The evolutionary history and migratory behavior of polar bears.
Throughout life’s long history evolution has been demonstrated over and over again. Competition for resources and geographic and climatic changes have lead to natural selection, which since the beginning of time has molded our world into what it is. The polar bear, Ursus maritimus, is an excellent example of a natural survivor. Since divergence from their most closely related extant ancestor during the mid-Pleistocene Epoch (300 – 400 TYA), the brown bear (Ursus arctos), (Talbot and Shields, 1996) polar bears have acquired several adaptive traits. By what is believed to be 100,000 years ago the polar bear came into existence.
They finally had diverged enough from brown bears to be classified as there own species, although in captivity the two currently produce fertile offspring (Rosing, N., 1996). It has even been stated that polar bears have “been shown to possess the most advanced evolutionary adaptation of any previously studied hibernating mammal to conditions of no food or water” (Talbot and Shields, 1996). These adaptive traits not only include unique hibernation patterns, but also physiological and morphological advantages, and behavioral radiation. Unfortunately, not all adaptive traits remain beneficial throughout the course of life’s history, and as the biosphere changes an organism must continuously adapt as well. Whether prior adaptations can be reversed or continue to be modified is a question not easily answered (I. B. Weiner., et al., 2003). For instance, will global warming lead to the end of the polar bear?

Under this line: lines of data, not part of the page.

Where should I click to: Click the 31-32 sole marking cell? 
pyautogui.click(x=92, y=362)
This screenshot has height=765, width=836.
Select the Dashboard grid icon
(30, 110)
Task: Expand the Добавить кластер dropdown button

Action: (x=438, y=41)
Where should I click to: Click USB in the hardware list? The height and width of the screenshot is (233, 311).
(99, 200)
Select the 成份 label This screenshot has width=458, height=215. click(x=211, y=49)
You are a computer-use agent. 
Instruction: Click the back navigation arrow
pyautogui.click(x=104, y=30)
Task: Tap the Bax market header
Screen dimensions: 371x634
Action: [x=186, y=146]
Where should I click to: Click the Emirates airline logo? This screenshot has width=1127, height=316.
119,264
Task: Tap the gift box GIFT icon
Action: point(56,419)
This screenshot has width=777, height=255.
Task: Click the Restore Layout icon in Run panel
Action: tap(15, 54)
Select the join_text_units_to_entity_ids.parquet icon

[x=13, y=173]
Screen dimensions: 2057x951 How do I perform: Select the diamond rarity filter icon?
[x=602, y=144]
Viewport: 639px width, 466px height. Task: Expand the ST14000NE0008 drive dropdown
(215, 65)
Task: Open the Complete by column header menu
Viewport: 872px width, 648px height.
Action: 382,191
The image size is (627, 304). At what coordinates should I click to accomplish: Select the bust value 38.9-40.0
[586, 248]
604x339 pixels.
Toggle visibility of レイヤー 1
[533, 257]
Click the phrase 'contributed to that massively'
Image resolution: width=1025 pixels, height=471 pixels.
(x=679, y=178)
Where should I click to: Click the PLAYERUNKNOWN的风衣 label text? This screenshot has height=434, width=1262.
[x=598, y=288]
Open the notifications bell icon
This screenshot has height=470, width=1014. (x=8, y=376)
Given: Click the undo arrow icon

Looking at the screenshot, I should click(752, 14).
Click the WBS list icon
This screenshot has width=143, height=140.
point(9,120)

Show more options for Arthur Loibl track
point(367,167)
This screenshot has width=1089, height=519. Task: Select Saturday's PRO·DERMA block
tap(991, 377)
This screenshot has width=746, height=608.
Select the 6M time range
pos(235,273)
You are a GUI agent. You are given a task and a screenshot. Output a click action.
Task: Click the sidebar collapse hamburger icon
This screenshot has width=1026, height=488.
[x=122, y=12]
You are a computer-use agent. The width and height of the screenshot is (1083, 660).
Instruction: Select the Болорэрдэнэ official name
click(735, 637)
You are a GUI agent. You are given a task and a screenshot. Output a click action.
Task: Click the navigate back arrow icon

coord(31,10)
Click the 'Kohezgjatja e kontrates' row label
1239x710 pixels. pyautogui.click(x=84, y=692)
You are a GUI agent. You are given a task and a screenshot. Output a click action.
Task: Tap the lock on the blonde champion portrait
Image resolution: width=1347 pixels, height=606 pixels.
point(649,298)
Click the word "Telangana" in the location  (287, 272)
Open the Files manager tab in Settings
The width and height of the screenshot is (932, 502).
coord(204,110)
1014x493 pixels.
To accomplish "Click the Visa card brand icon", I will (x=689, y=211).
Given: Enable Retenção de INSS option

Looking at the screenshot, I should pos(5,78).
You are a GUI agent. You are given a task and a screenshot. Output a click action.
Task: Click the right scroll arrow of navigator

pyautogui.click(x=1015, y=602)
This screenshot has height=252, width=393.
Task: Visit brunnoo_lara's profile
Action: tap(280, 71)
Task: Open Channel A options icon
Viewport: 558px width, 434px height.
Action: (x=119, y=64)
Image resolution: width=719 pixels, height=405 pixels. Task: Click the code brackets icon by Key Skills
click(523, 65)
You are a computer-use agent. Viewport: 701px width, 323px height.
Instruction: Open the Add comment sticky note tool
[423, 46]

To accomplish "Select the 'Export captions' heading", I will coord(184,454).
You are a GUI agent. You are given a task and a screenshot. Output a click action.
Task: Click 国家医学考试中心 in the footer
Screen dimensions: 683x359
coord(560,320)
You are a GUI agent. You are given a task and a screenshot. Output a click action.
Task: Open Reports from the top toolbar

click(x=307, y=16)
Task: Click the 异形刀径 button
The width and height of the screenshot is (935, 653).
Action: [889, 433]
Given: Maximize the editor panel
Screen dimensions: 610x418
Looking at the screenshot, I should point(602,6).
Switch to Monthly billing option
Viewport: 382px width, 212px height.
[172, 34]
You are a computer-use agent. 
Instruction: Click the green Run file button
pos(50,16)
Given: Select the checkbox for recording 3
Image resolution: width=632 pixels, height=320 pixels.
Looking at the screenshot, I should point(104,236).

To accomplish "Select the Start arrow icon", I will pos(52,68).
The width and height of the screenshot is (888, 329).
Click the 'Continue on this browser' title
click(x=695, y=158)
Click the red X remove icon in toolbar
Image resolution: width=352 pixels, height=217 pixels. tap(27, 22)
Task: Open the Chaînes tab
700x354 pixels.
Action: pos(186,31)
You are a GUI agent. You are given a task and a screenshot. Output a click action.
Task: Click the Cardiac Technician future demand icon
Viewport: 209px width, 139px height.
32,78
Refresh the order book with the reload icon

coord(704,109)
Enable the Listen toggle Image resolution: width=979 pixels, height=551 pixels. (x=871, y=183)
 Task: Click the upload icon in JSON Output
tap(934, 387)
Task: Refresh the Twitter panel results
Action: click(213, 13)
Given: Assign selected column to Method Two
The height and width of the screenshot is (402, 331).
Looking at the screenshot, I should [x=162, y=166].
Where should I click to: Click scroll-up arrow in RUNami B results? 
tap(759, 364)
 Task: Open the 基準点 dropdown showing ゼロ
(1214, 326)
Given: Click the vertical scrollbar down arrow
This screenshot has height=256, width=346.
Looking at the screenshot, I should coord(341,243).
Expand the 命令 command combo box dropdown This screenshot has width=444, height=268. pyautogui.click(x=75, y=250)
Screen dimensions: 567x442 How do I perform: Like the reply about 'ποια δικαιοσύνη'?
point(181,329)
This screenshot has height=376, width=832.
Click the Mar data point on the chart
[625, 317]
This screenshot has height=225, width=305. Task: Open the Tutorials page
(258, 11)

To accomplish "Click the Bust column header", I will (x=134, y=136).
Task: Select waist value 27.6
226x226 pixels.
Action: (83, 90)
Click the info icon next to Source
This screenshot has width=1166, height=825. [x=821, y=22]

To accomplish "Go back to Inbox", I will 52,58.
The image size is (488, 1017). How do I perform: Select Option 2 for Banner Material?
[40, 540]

An inference made from the study of mitochondrial DNA strongly implies that polar bears have diverged from the same linage as brown bears currently living on the islands of southeast Alaska. Both extant groups are believed to have descended from brown bears in the proximity of Siberia that had expanded into North America (Talbot and Shields, 1996). Since their initial divergence they have come to inhabit such areas as Canada, Greenland, Norway, Russia, and the USA (Howell-Skalla, L. A., et al., 2002). Despite geographical differences experiments have shown little genetic variation among these populations indicating minute independent adaptations (Paetkau, D., et al., 1999), which can be complimented with the fact that polar bears are a relatively new species; the last descendant of the Ursine evolutionary linage (Struzek, Ed, 2003, Rosing, N., 1996). Since other bears, especially modern brown bears most likely share a common ancestor with that of polar bears, brown bears are a great model to use in comparison due to their similarities. Many traits unique to polar bears may be due to the initial adaptations that were gradually introduced by their ancestors as their habitat shifted closer and closer to that which polar bears now occupy. Modern brown bears have proven to be capable of living very close to the harsh environment of the winter arctic, which basically means that the first generations of the evolving white bears started with the same good genes.